Set exercise: Rewrite the records below, swapping "Image resolution" for "Screenshot size" wherever it occurs and leaving everything else unchanged.
━━ Dataset records ━━
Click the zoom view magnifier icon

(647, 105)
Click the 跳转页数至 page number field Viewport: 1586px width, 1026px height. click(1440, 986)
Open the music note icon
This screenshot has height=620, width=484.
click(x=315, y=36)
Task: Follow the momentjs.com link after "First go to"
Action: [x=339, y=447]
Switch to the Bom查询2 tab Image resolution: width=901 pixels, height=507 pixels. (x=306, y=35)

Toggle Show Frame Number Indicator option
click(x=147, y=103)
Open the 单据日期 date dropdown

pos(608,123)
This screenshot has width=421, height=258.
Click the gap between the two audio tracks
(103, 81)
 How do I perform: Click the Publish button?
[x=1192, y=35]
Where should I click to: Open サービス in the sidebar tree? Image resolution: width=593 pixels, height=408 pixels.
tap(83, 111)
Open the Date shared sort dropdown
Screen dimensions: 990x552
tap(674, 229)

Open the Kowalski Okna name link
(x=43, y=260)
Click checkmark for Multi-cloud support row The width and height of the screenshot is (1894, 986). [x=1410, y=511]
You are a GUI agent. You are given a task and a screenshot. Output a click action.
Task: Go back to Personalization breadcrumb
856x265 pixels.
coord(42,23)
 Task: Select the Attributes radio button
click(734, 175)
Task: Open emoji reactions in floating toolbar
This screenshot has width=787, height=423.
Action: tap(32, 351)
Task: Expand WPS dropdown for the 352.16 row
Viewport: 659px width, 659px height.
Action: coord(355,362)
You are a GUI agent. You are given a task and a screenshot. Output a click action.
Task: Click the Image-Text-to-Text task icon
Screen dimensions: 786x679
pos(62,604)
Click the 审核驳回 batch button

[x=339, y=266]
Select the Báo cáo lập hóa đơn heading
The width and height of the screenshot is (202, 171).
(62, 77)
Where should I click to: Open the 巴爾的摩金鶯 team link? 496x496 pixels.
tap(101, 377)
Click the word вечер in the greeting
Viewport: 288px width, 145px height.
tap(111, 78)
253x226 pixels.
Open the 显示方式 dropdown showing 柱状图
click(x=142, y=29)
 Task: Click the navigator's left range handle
━━━
Response for this exercise:
Click the zoom view magnifier icon

(647, 105)
Click the 跳转页数至 page number field Viewport: 1586px width, 1026px height. click(1440, 986)
Open the music note icon
This screenshot has height=620, width=484.
click(x=315, y=36)
Task: Follow the momentjs.com link after "First go to"
Action: [x=339, y=447]
Switch to the Bom查询2 tab Screenshot size: width=901 pixels, height=507 pixels. (x=306, y=35)

Toggle Show Frame Number Indicator option
click(x=147, y=103)
Open the 单据日期 date dropdown

pos(608,123)
This screenshot has width=421, height=258.
Click the gap between the two audio tracks
(103, 81)
 How do I perform: Click the Publish button?
[x=1192, y=35]
Where should I click to: Open サービス in the sidebar tree? Screenshot size: width=593 pixels, height=408 pixels.
tap(83, 111)
Open the Date shared sort dropdown
Screen dimensions: 990x552
tap(674, 229)

Open the Kowalski Okna name link
(x=43, y=260)
Click checkmark for Multi-cloud support row The width and height of the screenshot is (1894, 986). [x=1410, y=511]
You are a GUI agent. You are given a task and a screenshot. Output a click action.
Task: Go back to Personalization breadcrumb
856x265 pixels.
coord(42,23)
 Task: Select the Attributes radio button
click(734, 175)
Task: Open emoji reactions in floating toolbar
This screenshot has width=787, height=423.
Action: tap(32, 351)
Task: Expand WPS dropdown for the 352.16 row
Viewport: 659px width, 659px height.
Action: coord(355,362)
You are a GUI agent. You are given a task and a screenshot. Output a click action.
Task: Click the Image-Text-to-Text task icon
Screen dimensions: 786x679
pos(62,604)
Click the 审核驳回 batch button

[x=339, y=266]
Select the Báo cáo lập hóa đơn heading
The width and height of the screenshot is (202, 171).
(62, 77)
Where should I click to: Open the 巴爾的摩金鶯 team link? 496x496 pixels.
tap(101, 377)
Click the word вечер in the greeting
Viewport: 288px width, 145px height.
tap(111, 78)
253x226 pixels.
Open the 显示方式 dropdown showing 柱状图
click(x=142, y=29)
 Task: Click the navigator's left range handle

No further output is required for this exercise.